Due to its rugged and remote terrain, tourism facilities are mostly restricted to the periphery of the property, and there are only two major roads, both pre-dating inscription on the World Heritage List. Limited hydro-electricity generation and transmission also occurs.

Authenticity

The ensemble of cultural sites across the landscape demonstrate the way of life of Aboriginal people and their ancestors, as well as their beliefs and ideas, over a period of approximately 40,000 years. Occupation of the area during the late Pleistocene and development of a unique cultural tradition in response to extreme climatic conditions are the basis for the property’s inscription on the World Heritage List under cultural heritage criteria. Since inscription, many more sites demonstrating these events have been identified.

Protection and management requirements

Australia’s Environment Protection and Biodiversity Conservation Act 1999 (EPBC Act) provides legal protection for Outstanding Universal Value by regulating actions occurring within, or outside, the World Heritage boundary. A statutory management plan is in place and is reviewed at least every seven years. Over 80 per cent of the property is zoned as ‘wilderness’.

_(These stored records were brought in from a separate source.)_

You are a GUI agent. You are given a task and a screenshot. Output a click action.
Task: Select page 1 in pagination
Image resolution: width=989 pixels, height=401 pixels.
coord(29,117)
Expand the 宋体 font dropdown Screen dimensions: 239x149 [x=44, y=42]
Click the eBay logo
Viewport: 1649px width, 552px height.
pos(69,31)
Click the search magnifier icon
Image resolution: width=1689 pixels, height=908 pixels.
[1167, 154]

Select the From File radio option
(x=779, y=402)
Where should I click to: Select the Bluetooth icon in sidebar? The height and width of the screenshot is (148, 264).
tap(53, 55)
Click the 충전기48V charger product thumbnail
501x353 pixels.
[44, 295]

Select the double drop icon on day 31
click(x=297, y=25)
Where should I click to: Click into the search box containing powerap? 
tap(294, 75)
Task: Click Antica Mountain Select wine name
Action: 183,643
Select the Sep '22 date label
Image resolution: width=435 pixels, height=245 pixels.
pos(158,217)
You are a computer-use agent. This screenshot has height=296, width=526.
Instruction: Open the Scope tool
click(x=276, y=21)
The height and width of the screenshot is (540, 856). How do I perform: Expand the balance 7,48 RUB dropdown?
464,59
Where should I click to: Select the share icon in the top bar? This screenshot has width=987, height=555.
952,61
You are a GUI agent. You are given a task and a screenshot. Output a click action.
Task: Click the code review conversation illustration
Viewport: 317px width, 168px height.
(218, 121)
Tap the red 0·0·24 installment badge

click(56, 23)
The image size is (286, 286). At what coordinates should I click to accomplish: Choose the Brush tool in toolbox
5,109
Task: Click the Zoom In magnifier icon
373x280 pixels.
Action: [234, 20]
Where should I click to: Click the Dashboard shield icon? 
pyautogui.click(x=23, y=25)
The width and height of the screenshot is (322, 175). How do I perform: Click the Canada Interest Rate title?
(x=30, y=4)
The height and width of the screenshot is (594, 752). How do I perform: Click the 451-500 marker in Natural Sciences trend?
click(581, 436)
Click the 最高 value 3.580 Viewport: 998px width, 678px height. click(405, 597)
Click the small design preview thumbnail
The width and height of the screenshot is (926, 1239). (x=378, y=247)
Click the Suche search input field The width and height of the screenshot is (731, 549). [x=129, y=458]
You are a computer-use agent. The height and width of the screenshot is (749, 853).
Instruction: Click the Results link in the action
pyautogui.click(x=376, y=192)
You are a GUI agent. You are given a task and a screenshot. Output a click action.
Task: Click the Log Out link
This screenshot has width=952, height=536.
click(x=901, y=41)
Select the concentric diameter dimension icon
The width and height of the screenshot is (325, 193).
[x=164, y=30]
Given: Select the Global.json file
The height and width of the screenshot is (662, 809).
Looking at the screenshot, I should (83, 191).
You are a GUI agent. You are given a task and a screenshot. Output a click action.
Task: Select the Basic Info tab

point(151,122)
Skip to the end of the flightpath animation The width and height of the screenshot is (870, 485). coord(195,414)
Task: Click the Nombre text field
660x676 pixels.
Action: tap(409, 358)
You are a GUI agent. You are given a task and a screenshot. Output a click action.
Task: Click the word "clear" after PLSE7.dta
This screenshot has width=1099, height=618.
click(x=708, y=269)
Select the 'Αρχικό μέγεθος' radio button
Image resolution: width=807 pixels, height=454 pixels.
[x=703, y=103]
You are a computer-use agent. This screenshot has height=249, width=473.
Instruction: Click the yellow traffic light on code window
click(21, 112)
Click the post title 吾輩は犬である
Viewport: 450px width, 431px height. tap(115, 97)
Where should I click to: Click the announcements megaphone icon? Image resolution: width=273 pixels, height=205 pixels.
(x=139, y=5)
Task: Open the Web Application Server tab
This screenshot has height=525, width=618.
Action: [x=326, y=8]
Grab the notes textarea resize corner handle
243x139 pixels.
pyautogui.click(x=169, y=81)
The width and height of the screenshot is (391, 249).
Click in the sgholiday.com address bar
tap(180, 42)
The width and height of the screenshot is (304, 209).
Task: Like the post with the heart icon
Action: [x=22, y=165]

Two statutory councils, the Aboriginal Heritage Council and the National Parks and Wildlife Advisory Council, provide advice on the management of the property to the Tasmanian and Australian governments. Private freehold conservation covenanted lands within the property are managed according to international open standard management plans demonstrating a high level commitment to ongoing protection.

Aboriginal people access and protect their Country and cultural resources so that cultural practices can be conducted and maintained.